大東亜戦争敗北以後、「武の心・もののふの心・ますらをぶり」が否定され隠蔽され続けてきた。『現行占領憲法』の三原理のひとつに「平和主義」といふのがあるが、これは、「我が國は侵略戦争をした悪い國であった。ゆへに、日本及び日本國民は今後一切いかなることがあっても、武力・戦力・國軍は持たない、武力の行使はしない、戦争はしないことを決意する」といふ思想である。それは戦勝國による日本弱体化思想以外の何ものでもない。

 

國家を守る精神こそ、國民の道義精神の要の一つである。國防と道義は不離一体の関係にある。
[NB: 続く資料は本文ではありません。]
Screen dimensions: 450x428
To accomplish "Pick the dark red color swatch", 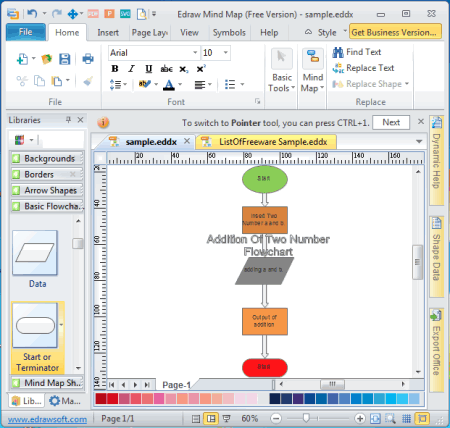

「國民」は、運命共同体であるところの國家を生命を賭けて守る使命感があってこそ、「國民」である。

 

崇高なる道義精神である「國家を生命を賭けて守る使命感・義務観念」を喪失し、利己主義・利益至上主義に陥り、自分さへよければ他人はどうなってもいいといふ考へ方に陥ってゐる現代の青少年によって、凶悪無比なる犯罪が繰返されてゐる。軍と武を否定した「平和と民主主義の國・戦後日本」には、眞の平和も、眞の道義もなくなっているのである。 

 

 平和の前提は、國家の独立・民族の自立である。國家の独立を維持し、民族の自立を守り、平和を維持し實現するために國防力・軍事力が不可欠である。そしてその根幹として、日本國民一人一人が「武の心・もののふの心・ますらをぶり」の回復がなければならない。